Em fevereiro deste anno apresentei uma nota prévia á secção de oto-rino da Associação Paulista de Medicina, relativa ao meu primeiro caso de paralisia facial tratado pela stelectomia. Limitei-me ahi a registrar os resultados obtidos por inaceitaveis as hipoteses até então aventadas no sentido de explica-los.

Hoje, trago uma hipotese pessoal cujos fundamentos desejo submeter ao juizo desta douta Assembléa.

O problema consiste em explicar por que mecanismo a ablação do ganglio estrelado permite a volta dos movimentos á face paralisada.

Figuremos um caso de paralisia facial periferica direita.

Ha anastomoses entre os nervos faciais direito e esquerdo ao nivel do orificio bucal (Botreau-Roussel) e das palpebras (Brourguignon).

Mas a motricidade não passa do lado esquerdo para o direito.

Porque?

Suponho que devido a uma diferença de cronaxias.

De acôrdo com a fisiologia, para que o influxo se transmita do nervo ao musculo é preciso que a cronaxia do musculo seja egual á cronaxia do nervo. Pelas palavras do Prof. E. Gley:

"Lapicque a démontré que le nerf qui se rend á un muscle donné a la même chronaxie que ce muscle; tous deux sont isochrones (Lapicque, 1908). Quand cet isochronisme est troublé par l'alteration de l'un ou de l'autre, il n'y a plus transmission de l'influx nerveux;."

Sendo assim, quero crer que se o influxo do facial esquerdo não se transmite aos musculos do lado direito é porque a cronaxia dos musculos do lado direito é diferente da cronaxia do nervo facial esquerdo.

A razão desta diferença julgo estar numa questão de ordem circulatoria: a irrigação dos musculos do lado direito está sob o controle do simpatico cervical d'esse mesmo lado; dahi resulta uma cronaxia que é diferente da do nervo facial esquerdo a qual é egual á cronaxia dos musculos da esquerda cuja irrigação está na dependencia do simpatico cervical esquerdo.

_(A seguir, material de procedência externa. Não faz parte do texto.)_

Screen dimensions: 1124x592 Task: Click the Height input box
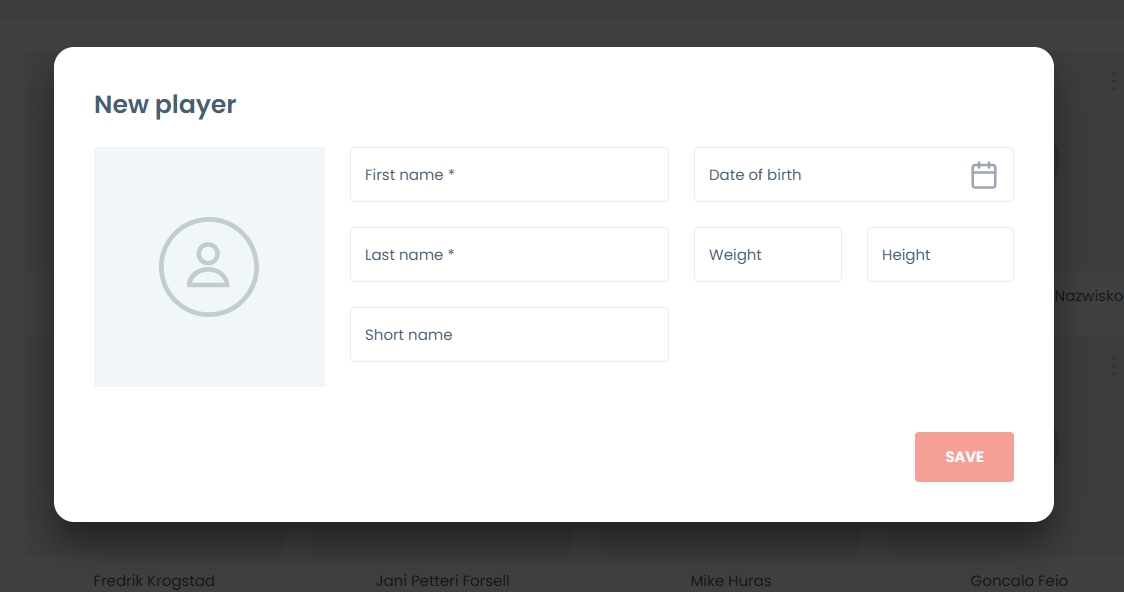coord(939,255)
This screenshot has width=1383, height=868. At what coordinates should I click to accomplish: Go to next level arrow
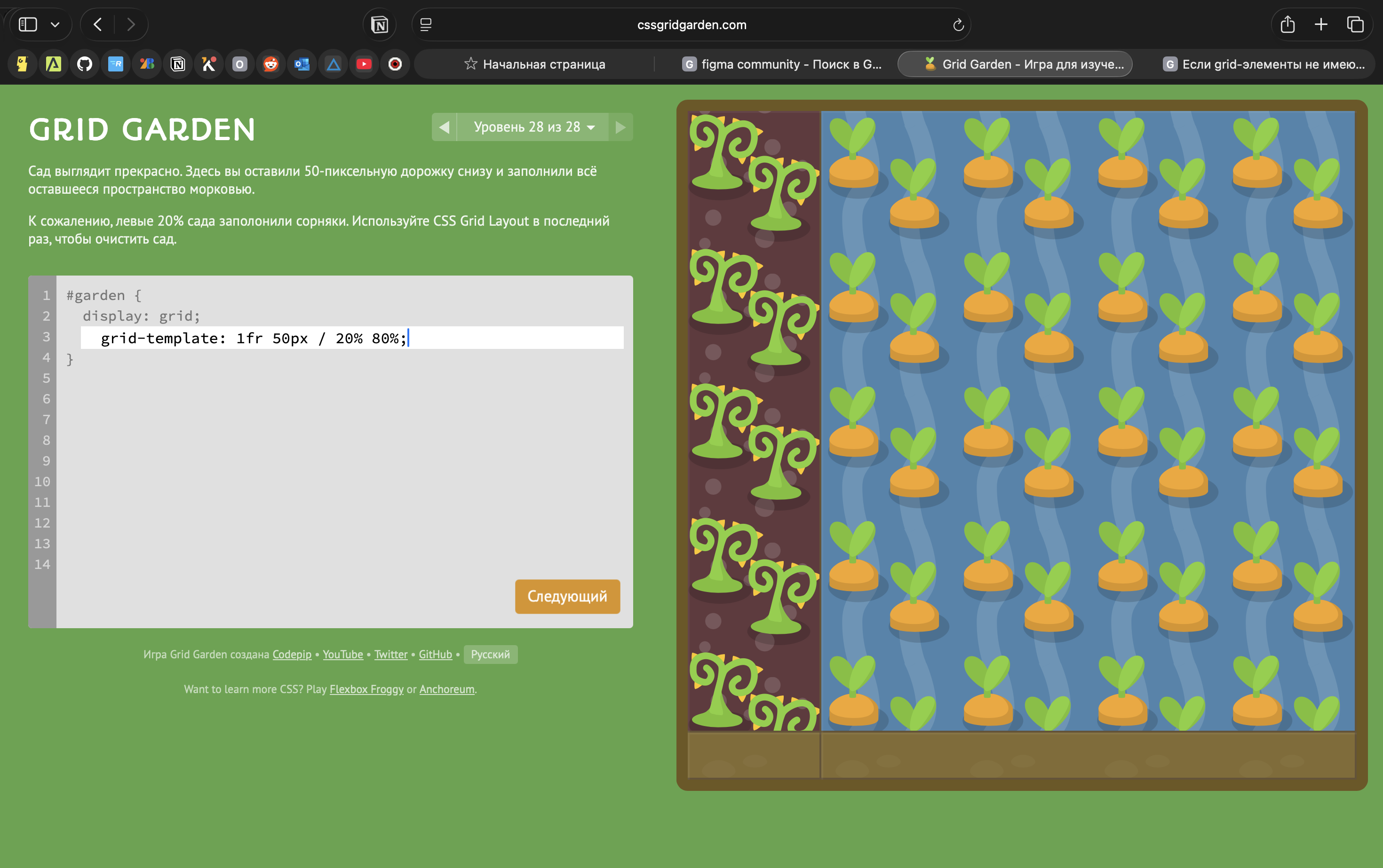coord(620,127)
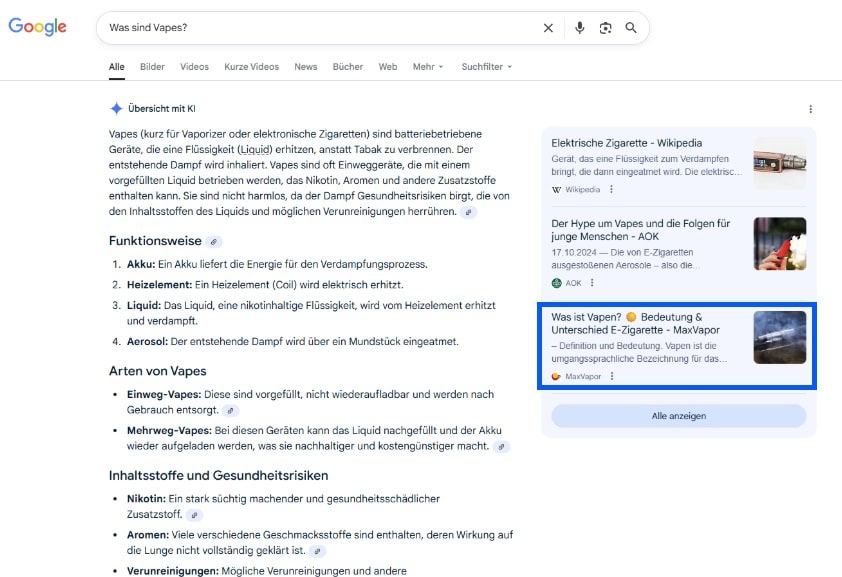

A stelectomia irá egualar essas cronaxias.

Como?

Retirado o ganglio estrelado direito a circulação dos musculos desse lado passará a ser regulada pelo simpatico cervical esquerdo. Cumpre não esquecer que os filetes simpaticos que penetram no crânio acompanham a carotida interna e a arteria cerebral anterior e se unem aos do lado oposto ao nivel da comunicante anterior onde ás vezes ha mesmo um ganglio - o ganglio de Ribes. Hovelacque:

.les filets qui pénetrent dans le crâne suivent la carotide, l'artére cérébrale antérieur et s'unissent á ceux du côté opposé au niveau de la communicante antérieur; un ganglion, le ganglion de Ribes, a été décrit á ce niveau s'i existe il est loin d'être constant".

Graças ao fato de a circulação dos musculos da direita e da esquerda se acharem, após a stelectomia, sob um controlador unico - o simpatico cervical esquerdo, as cronaxias dos musculos de um e outro lado se egualarão. Musculos da direita e da esquerda, e nervo facial esquerdo ficarão com a mesma cronaxia.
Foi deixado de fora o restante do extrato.